Suppose the $Y_i$'s are independent random variables each with the Binomial distribution

$$p(y_i; \theta) = \begin{pmatrix} n_i \\ y_i \end{pmatrix} \theta^{y_i} (1-\theta)^{n_i - y_i}.$$

The log likelihood function is

$$\ell(\theta; Y) = \sum_i \log \begin{pmatrix} n_i \\ y_i \end{pmatrix} + \sum_i y_i \log \theta + \sum_i (n_i - y_i) \log (1-\theta).$$

Differentiating wrt $\theta$, we have

$$\frac{d}{d\theta}\ell(\theta; Y) = \frac{\sum_i y_i}{\theta} - \frac{\sum_i n_i - \sum_i y_i}{1-\theta}.$$

Setting the derivative equal to zero and solving for $\theta$ we have that

$$ \sum_i y_i (1-\theta) - \sum_i (n_i - y_i)\theta = 0 $$

and so

$$ \theta = \frac{\sum_i y_i}{\sum_i n_i}.$$

In [4]:
θ = sum(Y[:, 1]) / sum(Y)


Out[4]:
0.494550408719346

To solve numerically, we optimise the log likelihood equation as follows.
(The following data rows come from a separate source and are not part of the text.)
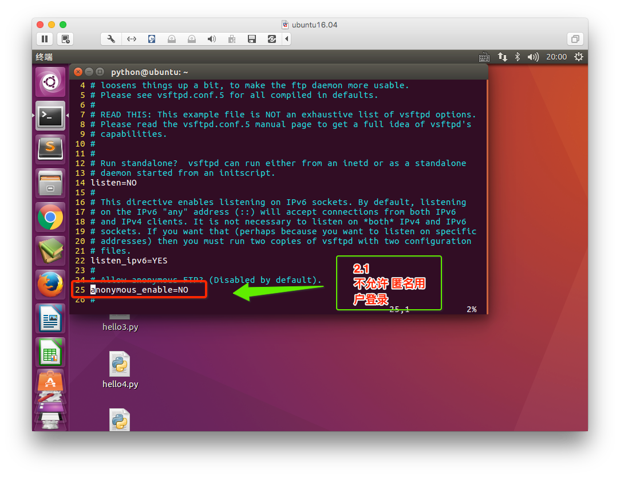Click the network adapter toolbar icon

(x=132, y=39)
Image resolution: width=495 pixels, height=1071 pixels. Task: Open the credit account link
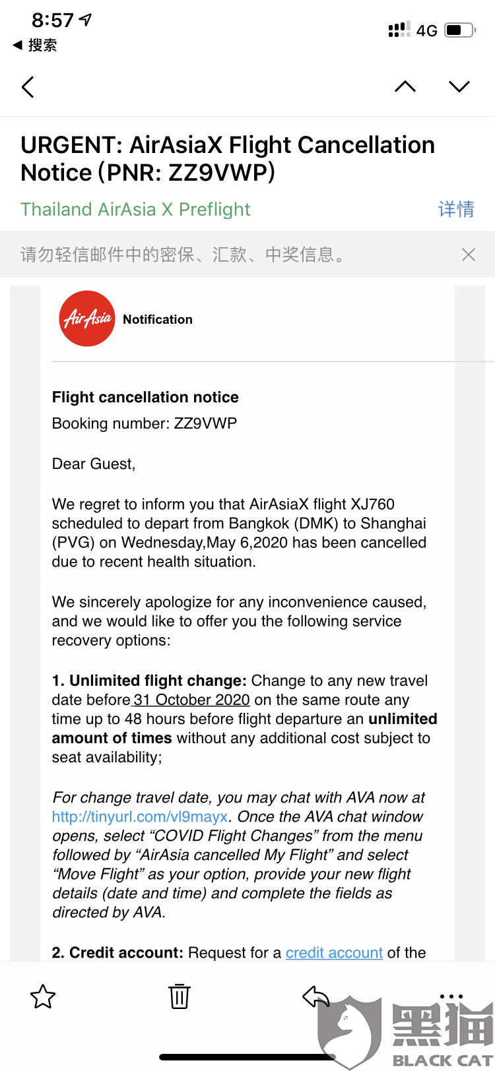pyautogui.click(x=334, y=953)
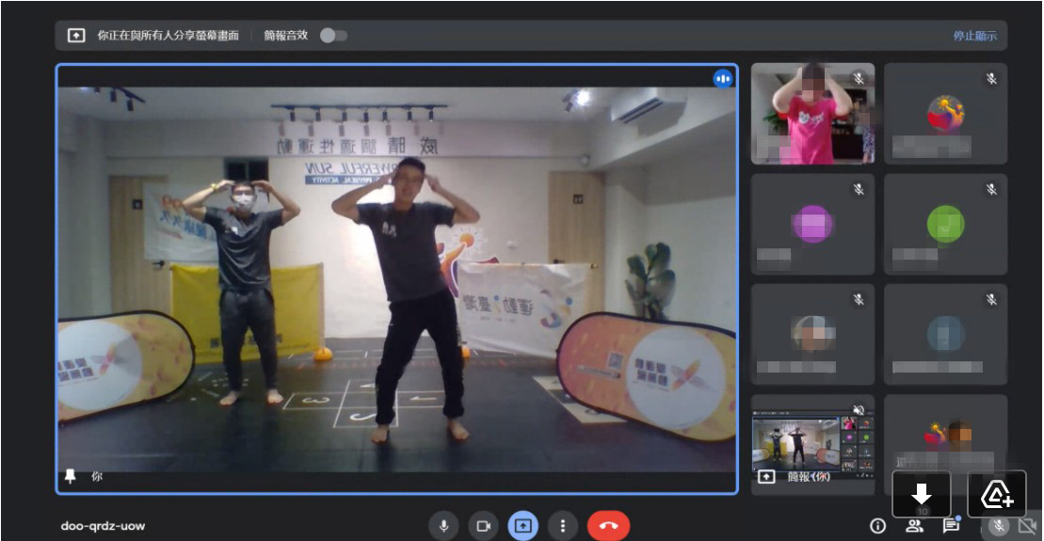Click the download arrow extension button
The height and width of the screenshot is (541, 1044).
coord(922,494)
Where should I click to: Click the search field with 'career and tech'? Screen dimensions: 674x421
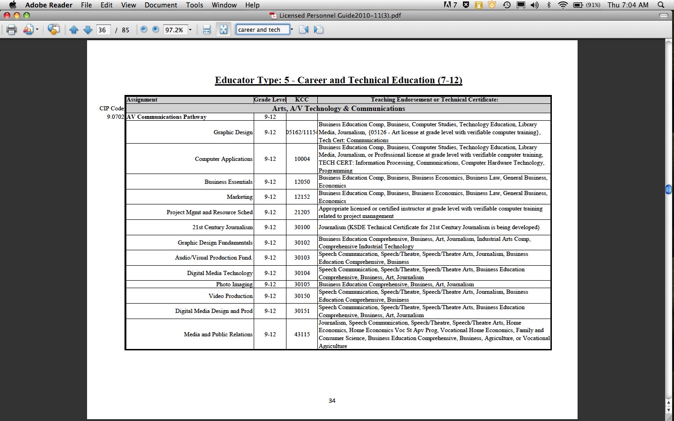pos(262,30)
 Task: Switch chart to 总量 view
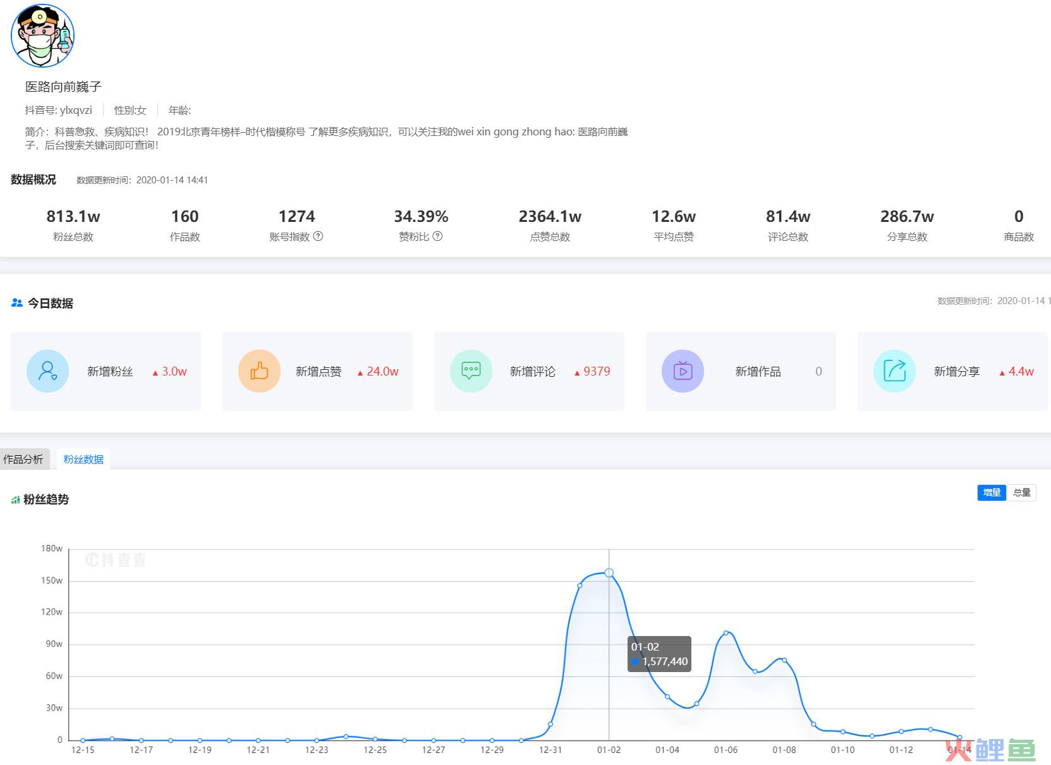tap(1021, 493)
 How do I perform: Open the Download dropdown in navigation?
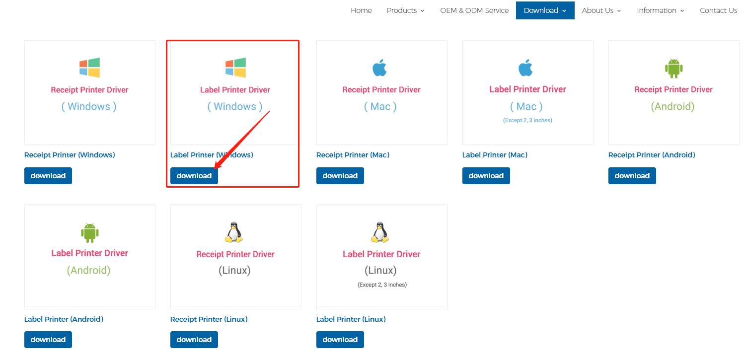pos(545,10)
We ignore the constant factor, $\sum_i \log \begin{pmatrix} n_i \\ y_i \end{pmatrix}$.


In [5]:
function l(θ)
    sum(Y[:, 1]) * log(θ) + (sum(Y) - sum(Y[:, 1])) * log(1- θ)
end;

In [6]:
x = linspace(0, 1)

y = Array{Float64}(size(x))

for i in eachindex(x)
    y[i] = l(x[i])
end

p = plot(x, y)
xlabel("theta")
ylabel("l");



In [7]:
θ̂ = optimize((θ) -> -l(θ), 0, 1).minimum


Out[7]:
0.49455041400737015

In [8]:
θ - θ̂


Out[8]:
-5.288024129690427e-9